On 29.03.19 14:26, Michael S. Tsirkin wrote:
> On Wed, Mar 06, 2019 at 10:50:42AM -0500, Nitesh Narayan Lal wrote:
>> The following patch-set proposes an efficient mechanism for handing freed memory between the guest and the host. It enables the guests with no page cache to rapidly free and reclaims memory to and from the host respectively.
> 
> Sorry about breaking the thread: the original subject was
> 	KVM: Guest Free Page Hinting
> but the following isn't in a response to a specific patch
> so I thought it's reasonable to start a new one.
> 
> What bothers both me (and others) with both Nitesh's asynchronous approach
> to hinting and the hinting that is already supported in the balloon
> driver right now is that it seems to have the potential to create a fake OOM situation:
> the page that is in the process of being hinted can not be used.  How
> likely that is would depend on the workload so is hard to predict.

We had a very simple idea in mind: As long as a hinting request is
pending, don't actually trigger any OOM activity, but wait for it to be
processed. Can be done using simple atomic variable.

This is a scenario that will only pop up when already pretty low on
memory. And the main difference to ballooning is that we *know* we will
get more memory soon.


> 
> Alex's patches do not have this problem as they block the
> VCPUs from attempting to get new pages during hinting. Solves the fake OOM
> issue but adds blocking which most of the time is not necessary.

+ not going via QEMU which I consider problematic in the future when it
comes to various things
1) VFIO notifications if we ever want to support it
2) Verifying that the memory may actually be hinted. Remember where
people started to madvise(DONTNEED) the BIOS and we had to fix that in QEMU.

> 
> With both approaches there's a tradeoff: hinting is more efficient if it
> hints about large sized chunks of memory at a time, but as that size
> increases, chances of being able to hold on to that much memory at a
> time decrease. One can claim that this is a regular performance/memory
> tradeoff however there is a difference here: normally
> guest performance is traded off for host memory (which host
> knows how much there is of), this trades guest performance
> for guest memory, but the benefit is on the host, not on
> the guest. Thus this is harder to manage.

One nice thing is that, when only hinting larger chunks, the probability
of smaller chunks being available is more likely.
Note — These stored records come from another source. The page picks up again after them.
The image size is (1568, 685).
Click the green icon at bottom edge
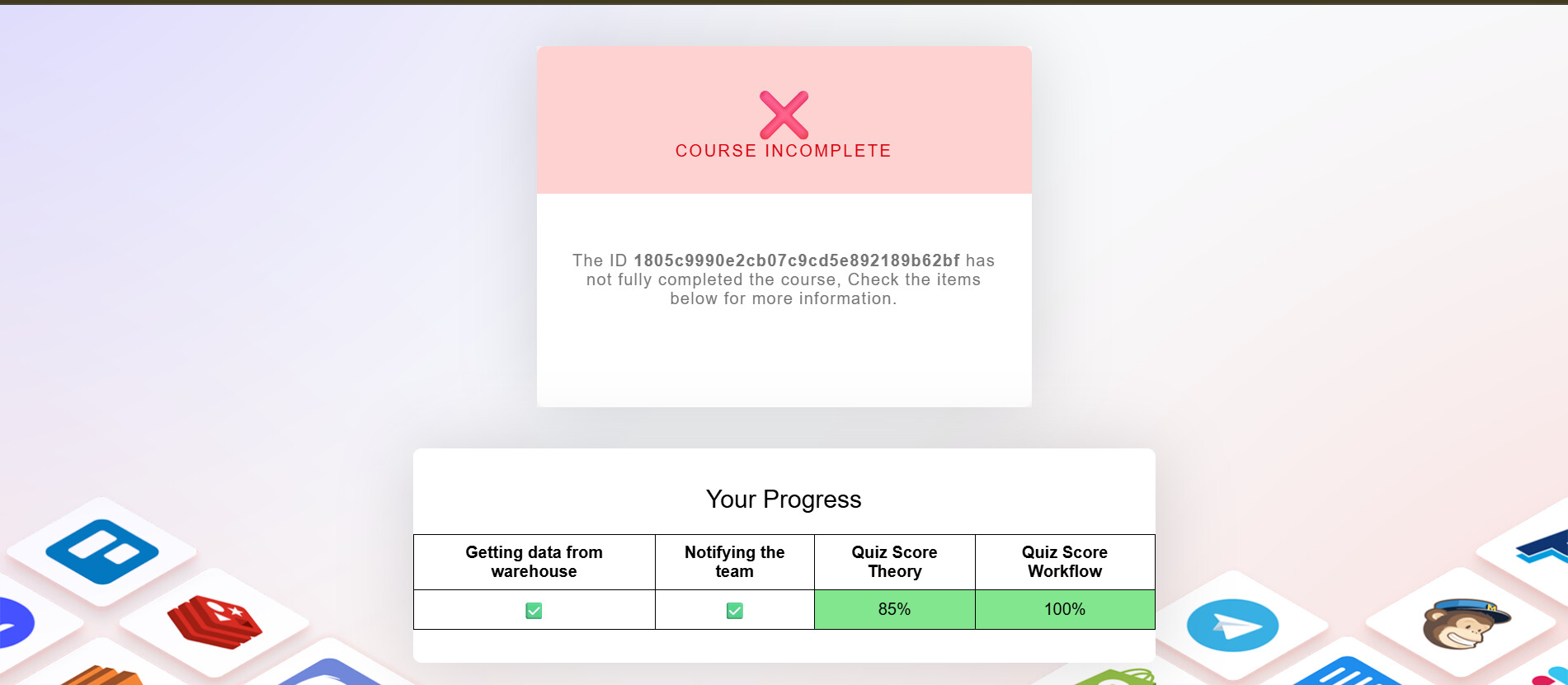[x=1114, y=677]
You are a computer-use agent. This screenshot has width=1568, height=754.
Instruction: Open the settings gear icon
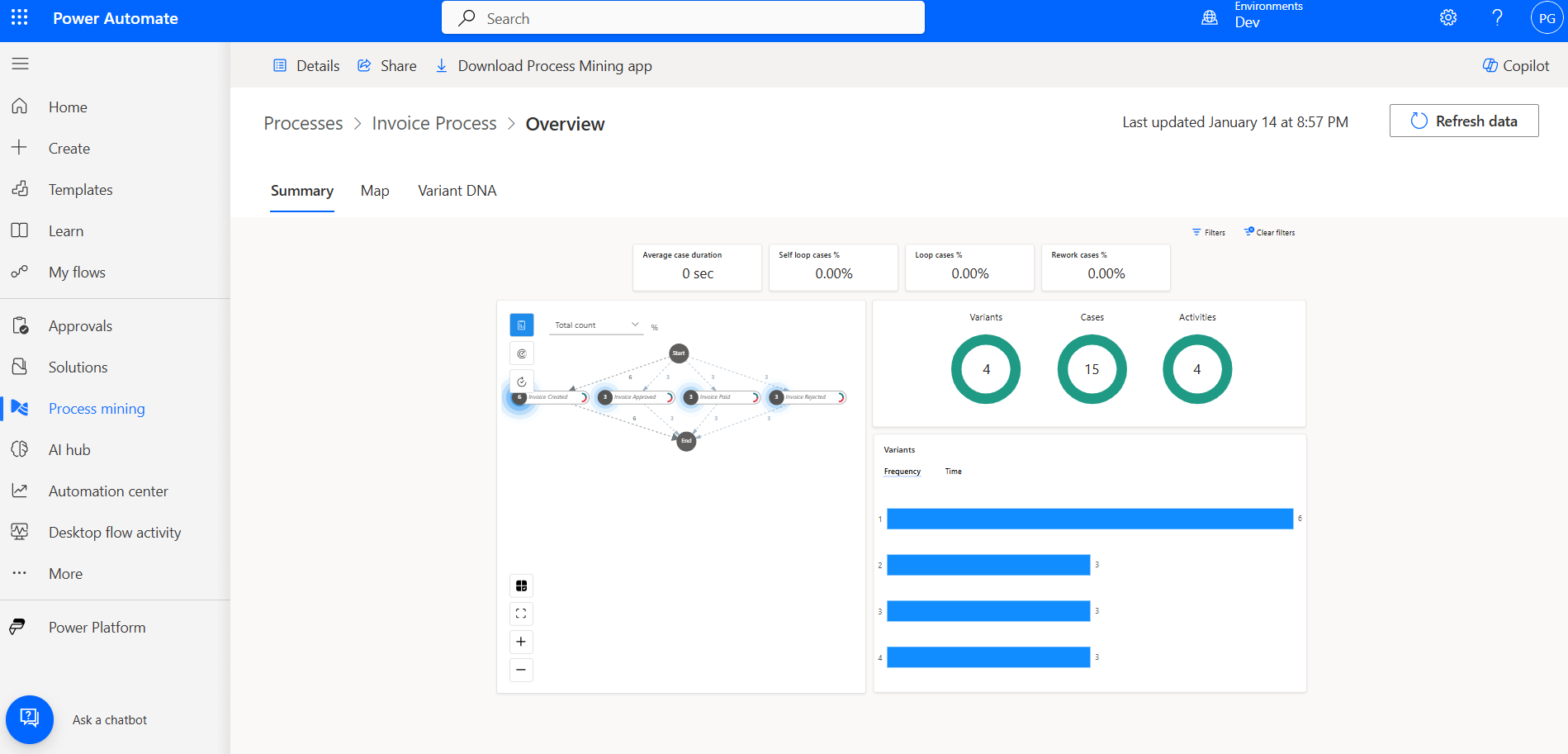[x=1447, y=18]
It would be more of an
issue when hinting any granularity.

> 
> I have an idea: how about allocating extra guest memory on the host?  An
> extra hinting buffer would be appended to guest memory, with the
> understanding that it is destined specifically to improve page hinting.
> Balloon device would get an extra parameter specifying the
> hinting buffer size - e.g. in the config space of the driver.
> At driver startup, it would get hold of the amount of
> memory specified by host as the hinting buffer size, and keep it around in a
> buffer list - if no action is taken - forever.  Whenever balloon would
> want to get hold of a page of memory and send it to host for hinting, it
> would release a page of the same size from the buffer into the free
> list: a new page swaps places with a page in the buffer.
> 
> In this way the amount of useful free memory stays constant.
> 
> Once hinting is done page can be swapped back - or just stay
> in the hinting buffer until the next hint.
> 
> Clearly this is a memory/performance tradeoff: the more memory host can
> allocate for the hinting buffer, the more batching we'll get so hints
> become cheaper. One notes that:
> - if guest memory isn't pinned, this memory is virtual and can
>   be reclaimed by host. In partucular guest can hint about the
>   memory within the hinting buffer at startup.
> - guest performance/host memory tradeoffs are reasonably well understood, and
>   so it's easier to manage: host knows how much memory it can
>   sacrifice to gain the benefit of hinting.
> 
> Thoughts?
> 

I first want to

a) See it being a real issue. Reproduce it.
b) See that we can't fix it using a simple approach (loop when requests
not processed yet, always keep X pages ...).
c) See that an easy fix is not sufficient and actually an issue.
d) See if we can document it and people that care about can life without
hinting, like they would live without ballooning.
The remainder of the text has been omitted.